─── Passage provided ───

How to emotionally be content with outages or issues
Posted by makeevolution@reddit | ExperiencedDevs | View on Reddit | 25 comments
I have about 3 years of experience, and now joining a new team. In my team we are responsible for client facing features, and we have superhero duties e.g. rotation of who first responds at outages/issues. But I am always afraid of it. It distracts me from what I am currently doing, I'm not sure whether I can figure out what's wrong, especially since I'm the only few backenders in the team so I feel I need to be able to solve it. I feel pressured somehow I don't know why. Perhaps since the impact is huge and the time pressure is high?
I now obsessive compulsively check our superhero duty channels for new messages, even if it is not my current duty. It is tiring to be honest. I am also gaining seniority so I feel like I am expected to respond and pick up these issues even before the person on duty does. I think this is also because in my team there's another person who is super proactive and does this, and he gains a lot of visibility; he is on track to becoming a staff engineer due to this. I feel now I need to be at that level to be able to progress in this place. That level of proactiveness and self-confidence, it's something I fear yet need and lack.
How can I handle this emotionally? I do like the job, the people are kind and friendly, and tech stack is very modern. I am learning new things everyday, especially AI related stuff. It's just this ad hoc aspect of the job that I can't seem to be at peace with. But I mean, whatever software dev job I do, this kind of issues will always be there right, especially as you gain seniority and expected to be more proactive? So whereever I go this will always be there and thus I need to grow up. Any advice would be appreciated.
drnullpointer@reddit
I think you need to learn about stoicism.
Stoicism does not mean you don't care about things. But you don't get those things to get to you because you only take responsibility (internally) for your own actions and inactions with regards to things you actually have in your control.
Things may be failing around me, but I take pride that within this chaos I do every day the best thing I can to improve the project.
Responsible_Sir_7423@reddit
Outages stop being emotionally destabilizing when you separate your identity from the system’s behavior. The system failed, not you. You’re the person working the problem.
The mental shift that helped: my job during an outage isn’t to have prevented it, it’s to resolve it clearly and communicate what’s happening to the right people. Focusing on the communication task in front of me killed the spiral.
csgirl1997@reddit
Being overly dedicated to solving issues for your team is dangerous for both you and your company.
As someone who was you, read this: https://sre.google/resources/practices-and-processes/no-heroes/
but_why_n0t@reddit
Stop idolizing the staff engineer. He is excelling at something he likely enjoys doing, you need to find something YOU are passionate about.
belkh@reddit
superhero sounds like a terrible terrible name for oncall engineer.
your job as oncall is very simple, it's rarely hotfixing things on your own.
Monitor, review, mitigate by rolling back, if that's not enough escalate because the situation is fucked anyway.
what's the actual oncall description at your job and do you have runbooks on what to do?
Animostas@reddit
My philosophy is kind of similar, if I'm paged and I'm not immediately sure what to do then it's all fucked anyway so how much worse can it be
makeevolution@reddit (OP)

─── Stored data ───

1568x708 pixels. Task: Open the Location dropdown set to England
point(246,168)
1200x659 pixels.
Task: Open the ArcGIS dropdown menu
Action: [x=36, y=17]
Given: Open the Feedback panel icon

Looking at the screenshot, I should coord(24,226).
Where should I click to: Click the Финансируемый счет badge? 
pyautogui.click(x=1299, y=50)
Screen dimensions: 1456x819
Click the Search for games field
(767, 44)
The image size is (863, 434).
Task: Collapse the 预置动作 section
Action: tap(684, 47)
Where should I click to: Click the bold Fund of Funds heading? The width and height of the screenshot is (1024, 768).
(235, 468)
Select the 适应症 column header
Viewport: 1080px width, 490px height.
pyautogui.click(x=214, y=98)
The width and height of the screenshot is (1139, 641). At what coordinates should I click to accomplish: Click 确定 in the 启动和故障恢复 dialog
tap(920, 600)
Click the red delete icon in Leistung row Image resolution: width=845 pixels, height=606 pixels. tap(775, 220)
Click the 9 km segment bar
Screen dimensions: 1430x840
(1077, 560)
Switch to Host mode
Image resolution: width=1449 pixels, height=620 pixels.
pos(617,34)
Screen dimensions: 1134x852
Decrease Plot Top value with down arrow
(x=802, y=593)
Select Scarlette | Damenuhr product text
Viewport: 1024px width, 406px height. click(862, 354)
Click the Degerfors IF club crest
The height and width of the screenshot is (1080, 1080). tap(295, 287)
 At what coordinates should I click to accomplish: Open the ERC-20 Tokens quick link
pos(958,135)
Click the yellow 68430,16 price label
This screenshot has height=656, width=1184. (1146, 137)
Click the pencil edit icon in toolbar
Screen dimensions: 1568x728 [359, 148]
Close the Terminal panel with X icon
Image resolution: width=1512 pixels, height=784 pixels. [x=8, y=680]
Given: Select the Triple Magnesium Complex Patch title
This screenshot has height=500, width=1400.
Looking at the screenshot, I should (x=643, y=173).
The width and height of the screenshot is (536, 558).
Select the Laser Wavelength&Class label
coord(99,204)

───

§ **Exercises**
1. Repeat, word for word, the part of the thread on coping with outages from "csgirl1997@reddit" up to and including "is fucked anyway.".
2. In the thread on coping with outages, how many years of experience does the original poster say they have?
3. Carry on the thread on coping with outages from the point where it stops.
The records are separate material, apart from the thread on coping with outages.

§ **Responses by item number**
1.
csgirl1997@reddit
Being overly dedicated to solving issues for your team is dangerous for both you and your company.
As someone who was you, read this: https://sre.google/resources/practices-and-processes/no-heroes/
but_why_n0t@reddit
Stop idolizing the staff engineer. He is excelling at something he likely enjoys doing, you need to find something YOU are passionate about.
belkh@reddit
superhero sounds like a terrible terrible name for oncall engineer.
your job as oncall is very simple, it's rarely hotfixing things on your own.
Monitor, review, mitigate by rolling back, if that's not enough escalate because the situation is fucked anyway.

2. About three years.

3.
Yes there are runbooks/instructions, but it's just that I feel the need to always jump in to be able to gain visibility and get a promotion/raise, although in the job role description/metrics it is not mentioned at all that I need to do such a thing (put out all fires). I don't know, it's just this weird thing I have in me.
And what is frustrating is that when the fire itself is something I can't prevent to happen again in the future e.g. dependencies on other teams who don't want to change, etc.
QuietSea@reddit
When you're on-call, especially with only 3 YOE, you're a first responder and not a trauma surgeon. Follow the runbooks and escalate as expected to. Do you guys follow an RCA template after outages occur?
tcpukl@reddit
It should be about triaging the issue for the culprit to fix.
BoBoBearDev@reddit
Study corgi. They are fine example of how you can be happy and capable and recognizable without appearing to be the most qualifying guy for the job.
BoBoBearDev@reddit
Find your own niche, stop comparing. That other guy found a way to be more visible, you can find your own way.
Fir example, if you saw someone making big money in a retail store, you don't open another retial store next to it, you sell ice creams when those people come out of the stores.
Kaimito1@reddit
You feel like you're expected but I'd bet if you asked your lead he'd say otherwise.
I used to have the same issue (without that proactive dev tbf) of looking at support tickets when it wasn't my duty for that day.
The core thing that helped me is "trust that the person on duty can handle it. And if they can't, trust that they will call for help".
Keeping that in mind helps me not worry too much about it
Early_Rooster7579@reddit
Unless your work results in lives saved/lost who cares? So what someone cant do a CRUD for a bit. Money might be lost, someone may send an angry email but life goes on.
Empanatacion@reddit
The professional advice is easy: Do not look at your oncall alerts unless you are oncall. Most staff engineers got there without being "super heroes" (which is a fucked up way to refer to that for more than one reason).
But that doesn't fix the anxiety you're feeling, which isn't really because of your job. You need therapy more than you need professional advice.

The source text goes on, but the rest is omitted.